PM poderia descrever suspeito loiro, diz Alckmin

Um comandante da Polícia Militar em Campinas, no interior do Estado de São Paulo, determinou, em uma ordem assinada em dezembro de 2012, que seus agentes abordassem jovens de "cor parda e negra" em rondas na região de Taquaral. A medida, divulgada na quarta-feira (23) pelo jornal Diário de S.Paulo, provocou polêmica devido à discriminação da cor das pessoas suspeitas de assaltos naquela área. O governador Geraldo Alckmin (PSDB) se manifestou sobre o assunto nesta quinta-feira. Para ele, o caso não indica racismo, por se tratar apenas da caracterização física de um grupo específico de supostos criminosos e que, se fosse o caso, ela poderia indicar um suspeito loiro ou asiático.

CAIO DO VALE, Agência Estado

24 de janeiro de 2013 | 14h46

"O que houve foi um assalto ocorrido num bairro. Você tem um suspeito feito pelas características. É como se dizer: ''Olha, teve um assalto aqui e o suspeito é um loiro, uma pessoa loira, ou o suspeito é uma pessoa japonesa, asiática''. Enfim, o suspeito era uma pessoa de cor parda", disse Alckmin. "Mas (esse foi) um caso específico, onde havia um suspeito. Não há nenhuma forma de discriminação", ressaltou o governador, acrescentando que, se fosse constatado preconceito, "a punição seria rigorosíssima".

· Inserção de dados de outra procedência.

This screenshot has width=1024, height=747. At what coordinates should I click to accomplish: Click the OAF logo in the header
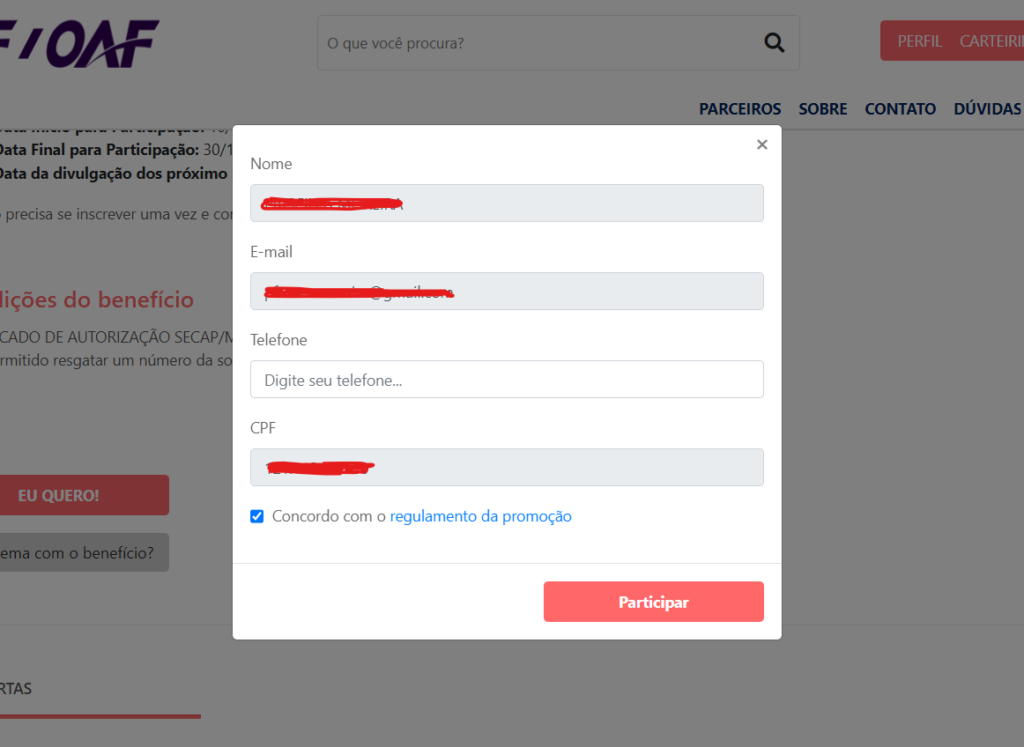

Mas representantes de entidades de direitos humanos, como a Educafro, enxergam discriminação na medida. A entidade entregou na quarta-feira (23) à Secretaria da Segurança Pública uma carta em que cobra explicações sobre a ordem emitida pelo capitão Ubiratan Beneducci, comandante da 2ª Companhia do 8º Batalhão da PM em Campinas.